Eleição deveria ser momento mais respeitoso para toda sociedade que se pretende civilizada. Em nenhuma outra ocasião os políticos são forçados a lembrar que as pessoas existem, a debruçar-se um pouco sobre os problemas que as afetam, procurar ouvi-las, prometer tudo o que reivindicam. Curvam-se ao poder potencial do voto, o único exercido de fato pelo povo.

O aprimoramento contínuo do processo de sucessão democrática supõe infância viva, bem cuidada, saudável, educada. É a fonte que dá origem às gerações de eleitores e candidatos em constante renovação. Não pode ser exaurida, muito menos turvada a limpidez dos fluidos virtuosos que jorram de suas nascentes. Sem ela democracia é abstração. Se suas necessidades não integrarem os compromissos dos candidatos, a consciência dos eleitores e a seriedade das candidaturas continuarão sempre aquém do esperado. Ficará neutralizada a evolução política do eleitorado, requisito maior da capacidade transformadora contida no poder do voto.

Os programas de governo defendidos na presente campanha eleitoral, muito semelhantes ou iguais, têm como destinatário o eleitor, não a sociedade. Simulam engajamento com soluções nada originais para superar desafios que mais parecem criados para ficar. Só quem vota vale alguma coisa, não raro dinheiro vivo. O não eleitor carece de relevância, não é ouvido.

Por força da minoridade, a criança está naturalmente excluída do processo eleitoral. Não por outra razão, a maioria dos políticos insiste em situar a infância no contexto arcaico que a define como incapacidade de falar. Não busca entendê-la, prefere ignorá-la. Considera sem importância incluir nas plataformas de campanha um ser que ainda não vota. Daí a pobreza de conteúdos, a redundância das discussões, o vazio das propostas pouco inovadoras.

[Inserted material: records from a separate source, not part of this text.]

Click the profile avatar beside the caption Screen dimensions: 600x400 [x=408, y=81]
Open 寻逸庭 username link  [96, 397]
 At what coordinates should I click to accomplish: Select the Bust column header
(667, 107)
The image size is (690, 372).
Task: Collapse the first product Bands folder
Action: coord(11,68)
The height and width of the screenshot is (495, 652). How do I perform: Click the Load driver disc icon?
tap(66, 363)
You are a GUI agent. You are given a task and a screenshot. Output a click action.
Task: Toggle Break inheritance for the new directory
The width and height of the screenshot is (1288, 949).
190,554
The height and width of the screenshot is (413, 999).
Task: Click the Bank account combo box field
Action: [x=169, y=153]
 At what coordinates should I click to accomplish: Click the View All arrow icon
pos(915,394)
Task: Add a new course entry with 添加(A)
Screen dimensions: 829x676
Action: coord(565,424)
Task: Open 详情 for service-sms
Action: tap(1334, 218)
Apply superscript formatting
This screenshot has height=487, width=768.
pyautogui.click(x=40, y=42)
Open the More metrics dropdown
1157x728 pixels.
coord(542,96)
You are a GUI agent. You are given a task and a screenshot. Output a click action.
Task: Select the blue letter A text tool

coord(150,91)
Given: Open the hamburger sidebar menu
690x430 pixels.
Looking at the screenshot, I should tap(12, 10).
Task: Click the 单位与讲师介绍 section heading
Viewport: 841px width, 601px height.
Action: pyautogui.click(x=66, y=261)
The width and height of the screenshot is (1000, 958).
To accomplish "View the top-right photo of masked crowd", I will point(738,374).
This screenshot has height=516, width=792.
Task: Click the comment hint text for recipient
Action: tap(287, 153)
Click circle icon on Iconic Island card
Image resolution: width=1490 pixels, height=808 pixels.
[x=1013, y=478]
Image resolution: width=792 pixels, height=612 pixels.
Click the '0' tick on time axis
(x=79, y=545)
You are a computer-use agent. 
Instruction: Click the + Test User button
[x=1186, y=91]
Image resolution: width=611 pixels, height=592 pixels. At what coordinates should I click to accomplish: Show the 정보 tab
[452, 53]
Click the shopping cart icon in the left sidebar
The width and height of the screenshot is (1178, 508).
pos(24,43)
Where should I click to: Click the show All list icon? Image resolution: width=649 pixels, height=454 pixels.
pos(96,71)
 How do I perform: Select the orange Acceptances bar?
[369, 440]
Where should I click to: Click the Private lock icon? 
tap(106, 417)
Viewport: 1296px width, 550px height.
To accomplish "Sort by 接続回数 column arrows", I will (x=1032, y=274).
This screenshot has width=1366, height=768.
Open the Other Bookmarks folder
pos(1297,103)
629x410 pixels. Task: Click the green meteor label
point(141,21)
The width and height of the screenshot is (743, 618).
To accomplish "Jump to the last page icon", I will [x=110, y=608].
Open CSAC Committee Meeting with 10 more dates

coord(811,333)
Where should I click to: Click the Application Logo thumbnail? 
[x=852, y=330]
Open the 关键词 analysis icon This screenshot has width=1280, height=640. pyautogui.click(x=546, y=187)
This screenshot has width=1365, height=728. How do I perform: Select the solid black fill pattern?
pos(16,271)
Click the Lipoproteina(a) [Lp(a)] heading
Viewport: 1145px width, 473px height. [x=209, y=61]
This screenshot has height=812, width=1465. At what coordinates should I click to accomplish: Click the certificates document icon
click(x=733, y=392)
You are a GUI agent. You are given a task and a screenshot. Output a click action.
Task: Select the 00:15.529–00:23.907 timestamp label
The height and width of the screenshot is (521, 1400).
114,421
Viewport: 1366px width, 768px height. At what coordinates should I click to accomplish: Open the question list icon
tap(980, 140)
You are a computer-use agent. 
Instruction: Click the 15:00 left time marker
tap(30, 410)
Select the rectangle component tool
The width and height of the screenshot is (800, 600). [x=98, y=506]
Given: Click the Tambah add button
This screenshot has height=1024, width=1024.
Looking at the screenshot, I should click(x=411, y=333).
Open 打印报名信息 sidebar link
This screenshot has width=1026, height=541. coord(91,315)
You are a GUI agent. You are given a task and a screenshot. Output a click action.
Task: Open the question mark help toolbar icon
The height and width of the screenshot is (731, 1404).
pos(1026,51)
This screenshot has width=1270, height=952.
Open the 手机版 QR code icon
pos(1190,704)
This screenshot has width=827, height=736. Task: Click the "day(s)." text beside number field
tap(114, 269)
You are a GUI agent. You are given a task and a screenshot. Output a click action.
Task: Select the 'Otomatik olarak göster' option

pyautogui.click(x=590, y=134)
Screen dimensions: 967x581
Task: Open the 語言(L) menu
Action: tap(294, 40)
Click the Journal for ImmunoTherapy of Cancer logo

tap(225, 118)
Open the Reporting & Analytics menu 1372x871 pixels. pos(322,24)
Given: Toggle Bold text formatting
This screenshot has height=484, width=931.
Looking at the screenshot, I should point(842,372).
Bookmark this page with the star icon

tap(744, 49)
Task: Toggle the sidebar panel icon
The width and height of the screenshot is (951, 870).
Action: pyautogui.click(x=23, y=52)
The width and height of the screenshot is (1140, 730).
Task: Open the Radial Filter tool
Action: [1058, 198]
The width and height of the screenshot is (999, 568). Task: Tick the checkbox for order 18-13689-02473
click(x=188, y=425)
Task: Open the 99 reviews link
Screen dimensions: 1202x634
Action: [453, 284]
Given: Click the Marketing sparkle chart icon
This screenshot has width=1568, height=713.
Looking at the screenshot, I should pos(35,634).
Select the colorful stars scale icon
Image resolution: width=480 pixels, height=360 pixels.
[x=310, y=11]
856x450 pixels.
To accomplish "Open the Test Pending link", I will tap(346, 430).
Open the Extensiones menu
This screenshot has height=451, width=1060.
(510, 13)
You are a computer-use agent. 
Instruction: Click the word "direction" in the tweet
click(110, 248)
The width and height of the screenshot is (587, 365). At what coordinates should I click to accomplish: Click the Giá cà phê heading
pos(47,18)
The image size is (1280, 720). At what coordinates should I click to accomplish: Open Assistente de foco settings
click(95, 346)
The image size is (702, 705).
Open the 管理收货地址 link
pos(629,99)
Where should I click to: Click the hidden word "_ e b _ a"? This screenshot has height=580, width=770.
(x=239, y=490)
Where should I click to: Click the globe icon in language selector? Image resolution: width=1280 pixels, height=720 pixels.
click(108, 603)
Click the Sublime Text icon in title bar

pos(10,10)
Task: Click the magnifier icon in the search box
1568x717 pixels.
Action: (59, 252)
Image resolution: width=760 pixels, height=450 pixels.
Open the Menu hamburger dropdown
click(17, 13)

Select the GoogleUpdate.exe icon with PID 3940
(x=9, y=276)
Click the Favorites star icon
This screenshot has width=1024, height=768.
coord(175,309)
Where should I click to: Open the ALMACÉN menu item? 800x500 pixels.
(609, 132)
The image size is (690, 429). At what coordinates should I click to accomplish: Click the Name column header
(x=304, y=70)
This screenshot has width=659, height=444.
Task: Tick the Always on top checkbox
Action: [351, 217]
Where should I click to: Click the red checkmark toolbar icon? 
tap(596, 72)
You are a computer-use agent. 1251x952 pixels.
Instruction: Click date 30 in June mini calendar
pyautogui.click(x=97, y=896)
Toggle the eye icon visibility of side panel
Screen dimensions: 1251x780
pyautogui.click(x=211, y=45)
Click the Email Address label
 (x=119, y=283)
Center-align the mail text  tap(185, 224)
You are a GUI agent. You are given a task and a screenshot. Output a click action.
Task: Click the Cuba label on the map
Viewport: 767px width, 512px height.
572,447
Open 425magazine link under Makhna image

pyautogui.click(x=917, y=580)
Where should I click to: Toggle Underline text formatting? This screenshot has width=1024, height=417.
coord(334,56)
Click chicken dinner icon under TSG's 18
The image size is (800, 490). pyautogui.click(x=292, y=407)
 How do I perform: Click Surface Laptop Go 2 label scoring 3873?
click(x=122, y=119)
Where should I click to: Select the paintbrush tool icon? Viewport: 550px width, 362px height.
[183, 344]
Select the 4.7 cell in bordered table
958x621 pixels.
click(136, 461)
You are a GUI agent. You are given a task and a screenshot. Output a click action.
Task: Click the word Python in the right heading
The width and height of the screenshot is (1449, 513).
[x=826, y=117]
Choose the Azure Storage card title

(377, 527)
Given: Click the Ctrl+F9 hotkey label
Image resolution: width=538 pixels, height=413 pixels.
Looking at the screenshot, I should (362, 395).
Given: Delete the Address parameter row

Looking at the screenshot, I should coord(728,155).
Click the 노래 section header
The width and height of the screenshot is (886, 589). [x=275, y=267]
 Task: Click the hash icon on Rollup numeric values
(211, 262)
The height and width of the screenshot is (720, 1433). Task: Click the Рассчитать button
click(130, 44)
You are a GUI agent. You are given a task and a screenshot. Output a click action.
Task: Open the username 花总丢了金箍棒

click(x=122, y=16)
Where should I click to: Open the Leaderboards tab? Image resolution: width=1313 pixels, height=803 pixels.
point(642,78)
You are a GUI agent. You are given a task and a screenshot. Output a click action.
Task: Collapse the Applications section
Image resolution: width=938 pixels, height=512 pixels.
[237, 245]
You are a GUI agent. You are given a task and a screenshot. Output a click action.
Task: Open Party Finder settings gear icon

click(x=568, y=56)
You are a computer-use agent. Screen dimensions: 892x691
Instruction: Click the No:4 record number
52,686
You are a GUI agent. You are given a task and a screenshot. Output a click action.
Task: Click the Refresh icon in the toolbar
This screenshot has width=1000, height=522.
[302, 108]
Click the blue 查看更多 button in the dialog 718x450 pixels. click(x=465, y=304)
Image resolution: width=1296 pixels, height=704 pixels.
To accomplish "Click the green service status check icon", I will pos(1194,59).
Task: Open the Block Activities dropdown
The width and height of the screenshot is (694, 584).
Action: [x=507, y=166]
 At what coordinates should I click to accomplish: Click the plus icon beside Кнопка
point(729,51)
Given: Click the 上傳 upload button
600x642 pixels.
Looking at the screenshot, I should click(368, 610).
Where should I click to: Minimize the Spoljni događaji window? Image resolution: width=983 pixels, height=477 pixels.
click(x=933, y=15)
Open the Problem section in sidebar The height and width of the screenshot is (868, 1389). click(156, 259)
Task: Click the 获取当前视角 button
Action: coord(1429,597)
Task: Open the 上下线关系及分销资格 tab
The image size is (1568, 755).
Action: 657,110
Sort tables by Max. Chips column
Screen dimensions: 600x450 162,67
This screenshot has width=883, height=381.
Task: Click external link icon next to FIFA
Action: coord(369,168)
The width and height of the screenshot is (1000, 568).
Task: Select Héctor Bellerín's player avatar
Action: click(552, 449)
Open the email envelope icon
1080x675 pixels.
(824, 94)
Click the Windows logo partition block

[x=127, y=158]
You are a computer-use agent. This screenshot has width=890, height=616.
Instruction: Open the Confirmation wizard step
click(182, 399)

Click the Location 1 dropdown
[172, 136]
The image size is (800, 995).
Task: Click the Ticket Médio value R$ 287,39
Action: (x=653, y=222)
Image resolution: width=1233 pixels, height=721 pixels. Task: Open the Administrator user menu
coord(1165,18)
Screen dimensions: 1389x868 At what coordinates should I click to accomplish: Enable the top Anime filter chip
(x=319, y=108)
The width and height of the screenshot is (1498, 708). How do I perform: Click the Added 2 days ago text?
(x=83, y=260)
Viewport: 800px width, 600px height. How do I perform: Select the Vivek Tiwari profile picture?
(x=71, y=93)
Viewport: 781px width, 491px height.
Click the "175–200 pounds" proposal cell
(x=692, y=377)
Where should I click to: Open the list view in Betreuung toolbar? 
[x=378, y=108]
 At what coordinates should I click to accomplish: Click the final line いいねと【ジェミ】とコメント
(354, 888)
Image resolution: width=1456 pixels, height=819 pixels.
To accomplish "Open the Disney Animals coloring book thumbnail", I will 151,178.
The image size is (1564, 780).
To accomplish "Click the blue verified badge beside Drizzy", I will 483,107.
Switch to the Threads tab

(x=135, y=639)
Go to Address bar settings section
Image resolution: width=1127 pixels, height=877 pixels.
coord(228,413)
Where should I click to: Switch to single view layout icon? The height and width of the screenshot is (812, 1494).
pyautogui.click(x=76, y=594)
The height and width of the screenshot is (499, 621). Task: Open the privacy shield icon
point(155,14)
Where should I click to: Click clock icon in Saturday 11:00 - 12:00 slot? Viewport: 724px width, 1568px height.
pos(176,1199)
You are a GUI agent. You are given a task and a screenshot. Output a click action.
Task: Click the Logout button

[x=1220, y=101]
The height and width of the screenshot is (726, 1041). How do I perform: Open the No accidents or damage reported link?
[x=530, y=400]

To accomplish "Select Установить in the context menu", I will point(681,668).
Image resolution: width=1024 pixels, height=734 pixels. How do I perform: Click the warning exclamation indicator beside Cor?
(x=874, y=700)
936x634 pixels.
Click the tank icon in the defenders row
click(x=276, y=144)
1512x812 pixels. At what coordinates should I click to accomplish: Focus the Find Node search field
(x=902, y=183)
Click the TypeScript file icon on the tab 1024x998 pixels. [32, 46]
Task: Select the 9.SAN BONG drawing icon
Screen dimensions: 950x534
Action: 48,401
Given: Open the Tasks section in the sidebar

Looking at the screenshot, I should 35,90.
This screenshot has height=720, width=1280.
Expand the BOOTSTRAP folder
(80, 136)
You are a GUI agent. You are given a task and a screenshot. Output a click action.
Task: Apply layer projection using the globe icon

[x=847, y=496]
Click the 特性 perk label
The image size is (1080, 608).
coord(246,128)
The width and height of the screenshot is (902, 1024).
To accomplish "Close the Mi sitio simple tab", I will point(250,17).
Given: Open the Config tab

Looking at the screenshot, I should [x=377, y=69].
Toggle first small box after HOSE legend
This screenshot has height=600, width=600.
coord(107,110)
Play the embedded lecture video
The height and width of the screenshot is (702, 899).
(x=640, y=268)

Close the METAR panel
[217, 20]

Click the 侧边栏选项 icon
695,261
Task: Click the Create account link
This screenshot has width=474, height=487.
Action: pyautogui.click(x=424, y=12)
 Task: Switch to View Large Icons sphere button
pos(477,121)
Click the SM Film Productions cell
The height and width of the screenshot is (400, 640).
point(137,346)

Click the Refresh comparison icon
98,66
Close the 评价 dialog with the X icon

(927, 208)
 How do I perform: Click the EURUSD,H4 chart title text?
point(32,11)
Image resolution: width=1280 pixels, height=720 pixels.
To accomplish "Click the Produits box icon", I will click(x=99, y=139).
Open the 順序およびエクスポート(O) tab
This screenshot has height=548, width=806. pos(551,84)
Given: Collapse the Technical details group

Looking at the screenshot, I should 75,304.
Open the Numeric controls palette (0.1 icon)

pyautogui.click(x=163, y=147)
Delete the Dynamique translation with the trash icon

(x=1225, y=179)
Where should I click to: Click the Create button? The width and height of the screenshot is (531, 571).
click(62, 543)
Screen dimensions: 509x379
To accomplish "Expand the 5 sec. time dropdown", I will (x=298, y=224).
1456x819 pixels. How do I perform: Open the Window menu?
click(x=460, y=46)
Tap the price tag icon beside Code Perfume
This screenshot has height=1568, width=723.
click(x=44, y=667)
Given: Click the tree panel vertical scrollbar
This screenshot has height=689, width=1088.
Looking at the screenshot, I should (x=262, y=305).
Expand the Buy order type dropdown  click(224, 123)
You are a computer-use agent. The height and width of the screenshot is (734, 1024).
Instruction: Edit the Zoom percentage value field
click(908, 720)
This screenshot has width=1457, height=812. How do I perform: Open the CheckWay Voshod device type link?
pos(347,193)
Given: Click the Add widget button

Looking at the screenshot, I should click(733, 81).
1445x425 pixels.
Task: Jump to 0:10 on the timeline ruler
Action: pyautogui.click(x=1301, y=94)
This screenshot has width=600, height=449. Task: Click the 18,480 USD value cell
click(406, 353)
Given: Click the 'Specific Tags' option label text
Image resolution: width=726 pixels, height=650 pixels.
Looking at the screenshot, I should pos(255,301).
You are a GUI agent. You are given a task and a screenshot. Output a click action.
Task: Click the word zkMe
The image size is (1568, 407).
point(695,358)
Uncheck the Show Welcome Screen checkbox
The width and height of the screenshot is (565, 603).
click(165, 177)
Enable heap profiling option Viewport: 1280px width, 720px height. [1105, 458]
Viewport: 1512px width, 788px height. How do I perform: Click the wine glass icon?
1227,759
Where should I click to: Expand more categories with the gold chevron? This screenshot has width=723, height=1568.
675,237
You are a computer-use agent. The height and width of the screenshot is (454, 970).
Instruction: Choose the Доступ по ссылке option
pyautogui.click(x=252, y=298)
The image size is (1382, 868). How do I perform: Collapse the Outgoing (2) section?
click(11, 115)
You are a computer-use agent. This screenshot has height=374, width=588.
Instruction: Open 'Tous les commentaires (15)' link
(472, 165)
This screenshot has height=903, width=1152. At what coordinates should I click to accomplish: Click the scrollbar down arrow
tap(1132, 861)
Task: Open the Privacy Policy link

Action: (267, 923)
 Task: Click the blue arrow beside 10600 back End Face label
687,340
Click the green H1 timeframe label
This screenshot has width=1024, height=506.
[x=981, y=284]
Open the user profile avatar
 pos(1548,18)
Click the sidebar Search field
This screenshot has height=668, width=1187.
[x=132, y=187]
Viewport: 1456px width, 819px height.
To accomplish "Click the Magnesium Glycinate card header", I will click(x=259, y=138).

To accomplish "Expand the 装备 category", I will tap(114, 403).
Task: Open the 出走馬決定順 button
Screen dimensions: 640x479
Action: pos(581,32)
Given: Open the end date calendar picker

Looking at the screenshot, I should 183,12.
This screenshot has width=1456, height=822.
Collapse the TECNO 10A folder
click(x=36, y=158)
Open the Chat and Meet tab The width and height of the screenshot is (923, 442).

Estudos científicos revelam que, nos tempos atuais, a sociedade somente avançará se fizer investimentos maciços, contínuos e prioritários em educação e saúde da primeira infância. Não há base mais segura para todo e qualquer sonho de futuro. Cada dia que passa sem fazê-los o país perde tempo. Gira em falso. Opta por fortalecer a economia sem desenvolvimento humano. Três milhões de crianças nascem anualmente no Brasil. Delas, 58.500 morrerão antes de completar um ano de vida. Apenas 411.810 terão acesso à educação infantil. A maioria das demais ficará relegada ao desprezo, sem chance de cidadania plena.

A Sociedade Brasileira de Pediatria apresentou sugestões de governo aos presidenciáveis. Propôs políticas coerentes para promoção da primeira infância, com ênfase no Programa Nacional de Educação Infantil, projeto de lei que tramita no Senado há três anos. Nenhum dos candidatos aparenta valorizar a iniciativa. Criança não figura entre suas preocupações reais.

A prioridade da infância merece cláusula constitucional. Assegurar creche e pré-escola de qualidade, em tempo integral e em número suficiente para toda a criançada há de ser dever do Estado. Se a criança pudesse votar, essa utopia já seria realidade. Como não pode, seguirá chorando sem ser ouvida.